Benchmarking End-To-End Performance of AI-Based Chip Placement Algorithms
Zhihai Wang, Zijie Geng, Zhaojie Tu, Jie Wang, Yuxi Qian, Zhexuan Xu,, Ziyan Liu, Siyuan Xu, Zhentao Tang, Shixiong Kai, Mingxuan Yuan, Jianye Hao,, Bin Li, Yongdong Zhang, Feng Wu

TL;DR
This paper introduces ChiPBench, a comprehensive benchmark for evaluating AI-based chip placement algorithms based on their impact on final design PPA, addressing the gap between intermediate metrics and end-to-end performance.
Contribution
The paper presents ChiPBench, a new benchmark with 20 diverse circuits to evaluate AI chip placement algorithms on actual final PPA metrics, bridging the evaluation gap.
Findings
AI algorithms often optimize intermediate metrics but not final PPA.
Experimental results show discrepancies between intermediate and final PPA outcomes.

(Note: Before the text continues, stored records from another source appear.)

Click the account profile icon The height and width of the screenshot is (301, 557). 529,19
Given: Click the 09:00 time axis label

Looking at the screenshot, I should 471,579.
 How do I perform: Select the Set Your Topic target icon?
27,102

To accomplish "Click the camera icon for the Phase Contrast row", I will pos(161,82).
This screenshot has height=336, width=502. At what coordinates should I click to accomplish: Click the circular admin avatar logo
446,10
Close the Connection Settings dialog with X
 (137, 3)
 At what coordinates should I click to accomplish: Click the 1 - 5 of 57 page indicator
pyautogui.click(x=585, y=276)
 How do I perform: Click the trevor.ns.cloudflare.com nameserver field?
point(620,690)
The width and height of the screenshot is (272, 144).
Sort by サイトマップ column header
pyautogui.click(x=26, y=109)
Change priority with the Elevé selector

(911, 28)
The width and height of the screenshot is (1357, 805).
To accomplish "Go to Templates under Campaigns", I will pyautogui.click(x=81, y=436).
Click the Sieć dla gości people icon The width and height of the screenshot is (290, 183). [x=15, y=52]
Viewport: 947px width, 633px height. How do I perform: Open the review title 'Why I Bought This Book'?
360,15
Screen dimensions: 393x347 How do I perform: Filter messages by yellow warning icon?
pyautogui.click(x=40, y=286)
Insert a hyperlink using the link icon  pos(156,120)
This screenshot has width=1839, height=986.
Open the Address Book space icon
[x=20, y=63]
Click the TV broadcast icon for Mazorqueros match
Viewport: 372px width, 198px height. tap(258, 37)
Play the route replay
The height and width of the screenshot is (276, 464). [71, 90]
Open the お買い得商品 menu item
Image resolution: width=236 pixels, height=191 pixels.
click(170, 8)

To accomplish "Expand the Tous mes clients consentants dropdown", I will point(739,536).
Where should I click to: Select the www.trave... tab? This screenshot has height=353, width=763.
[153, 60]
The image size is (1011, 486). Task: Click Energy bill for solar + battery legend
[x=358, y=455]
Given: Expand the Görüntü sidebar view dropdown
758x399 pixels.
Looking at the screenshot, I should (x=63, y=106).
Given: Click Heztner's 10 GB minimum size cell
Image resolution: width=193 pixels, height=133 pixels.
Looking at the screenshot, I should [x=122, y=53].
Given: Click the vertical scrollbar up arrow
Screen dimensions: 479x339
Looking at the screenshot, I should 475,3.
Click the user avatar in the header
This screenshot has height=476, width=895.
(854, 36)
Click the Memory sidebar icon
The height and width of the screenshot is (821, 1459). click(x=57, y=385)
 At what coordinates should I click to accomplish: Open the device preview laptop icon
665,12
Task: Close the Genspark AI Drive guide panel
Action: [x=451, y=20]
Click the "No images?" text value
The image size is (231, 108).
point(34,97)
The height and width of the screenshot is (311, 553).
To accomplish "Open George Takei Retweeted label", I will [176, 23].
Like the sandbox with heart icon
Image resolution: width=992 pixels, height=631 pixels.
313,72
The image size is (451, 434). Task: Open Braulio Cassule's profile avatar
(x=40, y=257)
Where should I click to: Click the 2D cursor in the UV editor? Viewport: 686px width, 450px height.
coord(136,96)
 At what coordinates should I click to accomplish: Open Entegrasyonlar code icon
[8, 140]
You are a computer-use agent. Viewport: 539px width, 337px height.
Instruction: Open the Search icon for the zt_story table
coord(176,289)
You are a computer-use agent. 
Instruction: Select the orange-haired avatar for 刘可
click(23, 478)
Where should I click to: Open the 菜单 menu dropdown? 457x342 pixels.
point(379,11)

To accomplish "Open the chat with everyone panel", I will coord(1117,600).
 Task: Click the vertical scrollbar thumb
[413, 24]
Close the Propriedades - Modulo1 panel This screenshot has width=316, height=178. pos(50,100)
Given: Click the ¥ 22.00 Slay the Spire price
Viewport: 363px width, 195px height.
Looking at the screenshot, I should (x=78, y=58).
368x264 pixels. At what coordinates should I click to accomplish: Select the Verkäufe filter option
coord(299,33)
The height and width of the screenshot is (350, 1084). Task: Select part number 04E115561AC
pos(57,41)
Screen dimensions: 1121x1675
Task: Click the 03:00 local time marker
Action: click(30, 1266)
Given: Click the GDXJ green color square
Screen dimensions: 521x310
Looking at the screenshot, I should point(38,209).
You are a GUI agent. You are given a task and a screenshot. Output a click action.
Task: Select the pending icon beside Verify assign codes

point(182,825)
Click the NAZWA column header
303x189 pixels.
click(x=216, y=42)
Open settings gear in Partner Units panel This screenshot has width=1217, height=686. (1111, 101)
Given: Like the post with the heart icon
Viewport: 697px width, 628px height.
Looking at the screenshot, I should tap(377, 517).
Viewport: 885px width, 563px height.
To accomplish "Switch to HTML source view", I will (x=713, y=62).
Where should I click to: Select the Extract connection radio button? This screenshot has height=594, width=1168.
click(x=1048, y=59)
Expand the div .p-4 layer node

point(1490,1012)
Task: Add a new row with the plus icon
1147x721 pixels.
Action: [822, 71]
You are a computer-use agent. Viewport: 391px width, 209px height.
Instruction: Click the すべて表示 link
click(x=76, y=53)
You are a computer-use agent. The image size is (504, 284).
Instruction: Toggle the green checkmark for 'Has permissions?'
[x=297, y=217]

Benchmark facilitates realistic assessment of AI-based chip placement methods.
Abstract
The increasing complexity of modern very-large-scale integration (VLSI) design highlights the significance of Electronic Design Automation (EDA) technologies. Chip placement is a critical step in the EDA workflow, which positions chip modules on the canvas with the goal of optimizing performance, power, and area (PPA) metrics of final chip designs. Recent advances have demonstrated the great potential of AI-based algorithms in enhancing chip placement. However, due to the lengthy workflow of chip design, the evaluations of these algorithms often focus on intermediate surrogate metrics, which are easy to compute but frequently reveal a substantial misalignment with the end-to-end performance (i.e., the final design PPA). To address this challenge, we introduce ChiPBench, which can effectively facilitate research in chip placement within the AI community. ChiPBench is a comprehensive…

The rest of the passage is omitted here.